French police officers hold a wreath of flowers before a ceremony outside the kosher grocery where Amedy Coulibaly killed four people, during the third anniversary of the attack, in Paris, Sunday, Jan. 7, 2018. Macron paid respects to the 17 people killed when Islamic extremists attacked satirical newspaper Charlie Hebdo and a kosher supermarket three years ago, in the first of several attacks to rock France. (Christian Hartmann/Pool via AP)

PARIS - French authorities have handed preliminary terrorism charges to a long-fugitive extremist suspected of helping organize the deadly 2015 attack on satirical weekly Charlie Hebdo.

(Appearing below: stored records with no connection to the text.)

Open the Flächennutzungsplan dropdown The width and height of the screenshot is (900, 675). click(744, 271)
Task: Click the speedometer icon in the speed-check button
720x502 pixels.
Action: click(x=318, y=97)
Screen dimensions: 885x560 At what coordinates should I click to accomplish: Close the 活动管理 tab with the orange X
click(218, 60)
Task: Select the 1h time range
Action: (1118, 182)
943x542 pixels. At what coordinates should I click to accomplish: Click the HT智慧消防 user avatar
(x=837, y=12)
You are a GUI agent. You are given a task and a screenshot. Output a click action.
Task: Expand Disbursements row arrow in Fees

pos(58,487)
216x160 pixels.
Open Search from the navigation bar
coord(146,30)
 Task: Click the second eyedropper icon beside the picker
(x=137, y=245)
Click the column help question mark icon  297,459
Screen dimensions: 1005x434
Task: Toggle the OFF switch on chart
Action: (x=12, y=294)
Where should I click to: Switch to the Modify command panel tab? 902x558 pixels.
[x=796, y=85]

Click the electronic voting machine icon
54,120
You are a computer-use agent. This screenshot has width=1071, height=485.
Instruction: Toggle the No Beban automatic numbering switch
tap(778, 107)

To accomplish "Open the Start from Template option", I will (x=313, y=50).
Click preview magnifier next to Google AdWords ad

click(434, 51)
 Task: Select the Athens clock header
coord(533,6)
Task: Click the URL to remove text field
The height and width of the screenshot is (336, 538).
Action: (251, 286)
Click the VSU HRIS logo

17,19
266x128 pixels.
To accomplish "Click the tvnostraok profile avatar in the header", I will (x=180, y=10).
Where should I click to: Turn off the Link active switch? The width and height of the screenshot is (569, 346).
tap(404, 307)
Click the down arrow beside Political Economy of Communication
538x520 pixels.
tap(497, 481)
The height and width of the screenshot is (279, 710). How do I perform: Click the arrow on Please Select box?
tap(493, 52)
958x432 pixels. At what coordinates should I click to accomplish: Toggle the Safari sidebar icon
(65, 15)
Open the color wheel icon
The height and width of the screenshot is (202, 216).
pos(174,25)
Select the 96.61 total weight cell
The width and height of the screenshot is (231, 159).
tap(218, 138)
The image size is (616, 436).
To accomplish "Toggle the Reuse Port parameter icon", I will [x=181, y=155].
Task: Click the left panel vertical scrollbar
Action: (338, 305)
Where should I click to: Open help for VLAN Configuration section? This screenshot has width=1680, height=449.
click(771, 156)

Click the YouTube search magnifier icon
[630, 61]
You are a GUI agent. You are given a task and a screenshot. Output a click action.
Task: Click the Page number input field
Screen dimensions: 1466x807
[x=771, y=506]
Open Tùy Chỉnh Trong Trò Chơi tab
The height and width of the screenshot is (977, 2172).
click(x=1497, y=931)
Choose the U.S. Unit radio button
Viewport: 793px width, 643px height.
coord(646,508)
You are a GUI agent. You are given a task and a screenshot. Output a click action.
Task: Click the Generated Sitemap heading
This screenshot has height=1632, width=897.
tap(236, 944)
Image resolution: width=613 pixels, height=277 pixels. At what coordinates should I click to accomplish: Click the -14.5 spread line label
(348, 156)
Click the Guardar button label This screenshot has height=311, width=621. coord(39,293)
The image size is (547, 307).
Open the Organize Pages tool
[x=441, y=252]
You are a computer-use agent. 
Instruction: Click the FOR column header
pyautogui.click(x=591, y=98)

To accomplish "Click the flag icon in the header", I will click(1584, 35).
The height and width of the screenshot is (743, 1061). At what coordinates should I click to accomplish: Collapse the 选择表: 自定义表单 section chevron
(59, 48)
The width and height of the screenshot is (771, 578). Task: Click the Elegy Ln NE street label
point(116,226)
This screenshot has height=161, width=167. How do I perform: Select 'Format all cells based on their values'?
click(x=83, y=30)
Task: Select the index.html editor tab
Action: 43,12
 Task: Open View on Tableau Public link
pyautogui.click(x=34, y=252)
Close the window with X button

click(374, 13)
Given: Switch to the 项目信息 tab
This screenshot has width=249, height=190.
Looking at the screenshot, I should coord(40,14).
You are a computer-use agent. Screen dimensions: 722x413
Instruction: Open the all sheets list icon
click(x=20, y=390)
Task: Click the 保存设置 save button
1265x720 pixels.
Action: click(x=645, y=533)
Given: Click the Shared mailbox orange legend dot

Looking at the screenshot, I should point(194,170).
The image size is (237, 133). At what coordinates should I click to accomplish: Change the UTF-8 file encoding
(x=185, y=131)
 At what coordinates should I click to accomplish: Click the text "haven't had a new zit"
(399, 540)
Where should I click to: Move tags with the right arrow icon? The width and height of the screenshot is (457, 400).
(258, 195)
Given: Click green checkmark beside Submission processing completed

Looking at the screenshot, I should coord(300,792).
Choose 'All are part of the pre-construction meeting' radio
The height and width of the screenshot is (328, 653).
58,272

The Paris prosecutor's office said Peter Cherif was expelled to France after his recent arrest in Djibouti, and was immediately taken into custody and charged upon his arrival Sunday at Paris' Charles de Gaulle Airport.

He is accused of criminal association with a terrorist enterprise. France's defence minister says he played an “important role in organizing” the Charlie Hebdo attack.

Cherif, also known as Abu Hamza, was a close friend of the two brothers who killed 11 people at Charlie Hebdo's offices and a policeman nearby in Paris.

Cherif had travelled to Iraq and Syria in the early 2000s, and had been on the run from French authorities since 2011.